What’s the thinking behind the piece?
It is a reflection on the power that present-day advertising holds over individuals. We live in cities that are rife with these images that direct our daily lives: they tell us how we should live, what we should wear and eat and drink and drive and buy. It is overall a reflection on how contemporary society has replaced a model of development based on needs for one based on desires, and how much we let our individual identities be shaped by all this visual clutter which is permeated with ideological content.
Portugal has been badly affected by the financial crisis: can you describe the mood there?
The Portuguese are, in general, a more peaceful and phlegmatic people than their neighbours, and what really makes the headlines in Greece and Spain is the number of cars burned or the number of shops destroyed during demonstrations. There have been a few scuffles with the police in some demonstrations, but people here mostly go about their business and take things in their stride until the day when they can’t take it any longer and then explode. It took the Portuguese 48 years to get rid of the fascist dictatorship that ruled the country until 1974, and when they finally overthrew it, they did so without resorting to violence. Nowadays people are no longer this passive, but they demonstrate and protest without the need to burn, pillage and wreak destruction. I believe people are mostly trying to figure out what’s going to happen. Contrary to what most commentators, economists and politicians are telling us, people here believe this is going to take a long time to sort out – so some people are waiting to see how things develop, while others are somewhat paralysed by what it all means.
How have you seen Portugal change since the crisis?
We had one of the most qualified generations in the history of the country and now our economy cannot absorb it. So we are now witnessing a brain drain from these highly qualified young people to the rest of the world. This means that Portugal is basically losing its future. The current government is following the EU and IMF-imposed adjustment programme which is killing the middle class we had before, and is trying to solve the problem by means of a huge tax hike, which will only lead to a deeper recession and a greater deficit. I love my country, it’s a beautiful place with a huge diversity of landscapes and beaches and so on… but I don’t want it just for holidays, I still work there and want to continue working there and I believe we should not be obliged to leave due to failed policies supported by a corrupt political and economic elite which have been ruling in their own interest.

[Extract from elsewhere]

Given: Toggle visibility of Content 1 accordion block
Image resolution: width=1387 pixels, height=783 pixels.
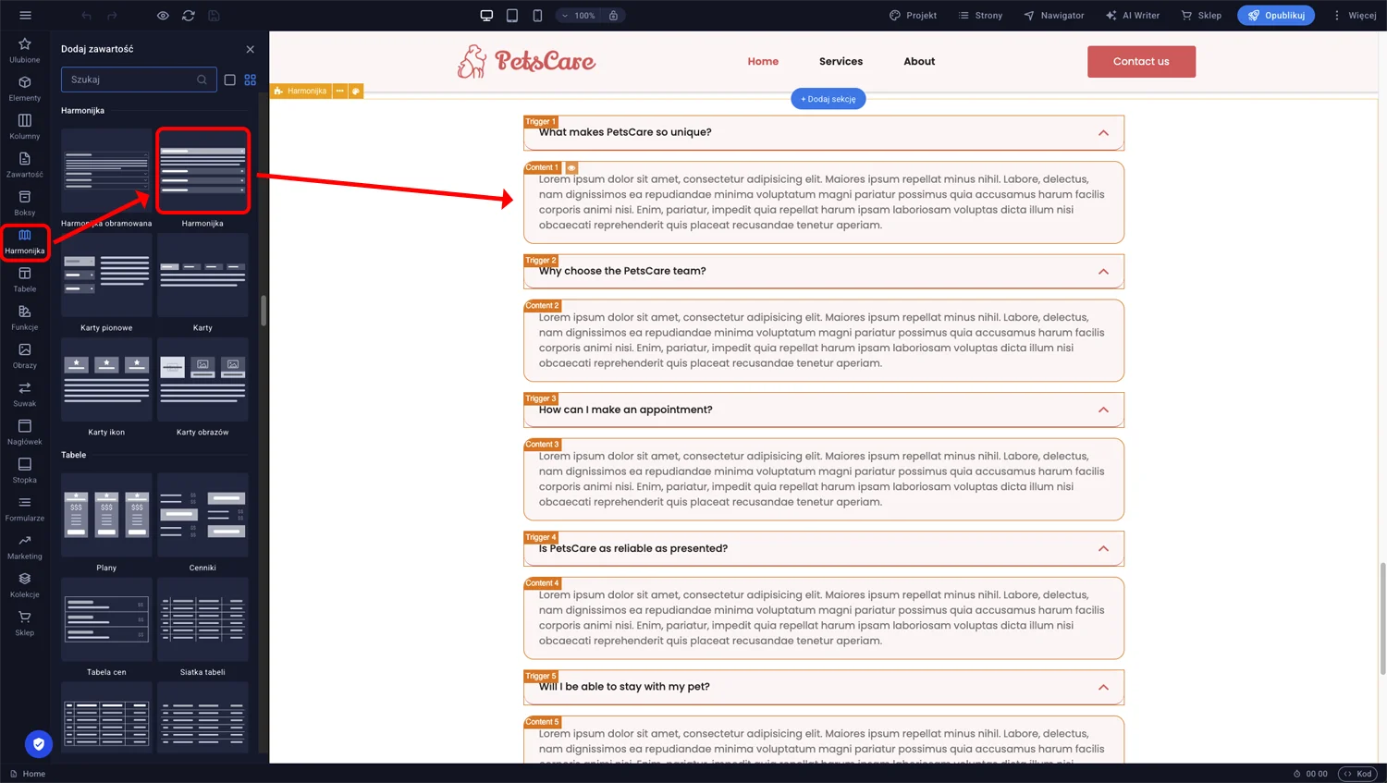Looking at the screenshot, I should pos(571,167).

Do you see the crisis creating a new breed of artists?
Definitely. In some ways things are much more pure there, as there is not much money around for creative people, so they do it from the heart and for the sake of it. A new generation of artists is emerging, and due to the current crisis these are becoming much more politicised than before, and this makes me really happy.
Vhils’ solo show is at Lazarides Gallery 11 Rathbone Place, London W1T 1HR from 30th November 2012-5th January 2013. You can see more of Vhils’ work at alexandrefarto.com and at http://www.facebook.com/AlexandreFartoVHILS.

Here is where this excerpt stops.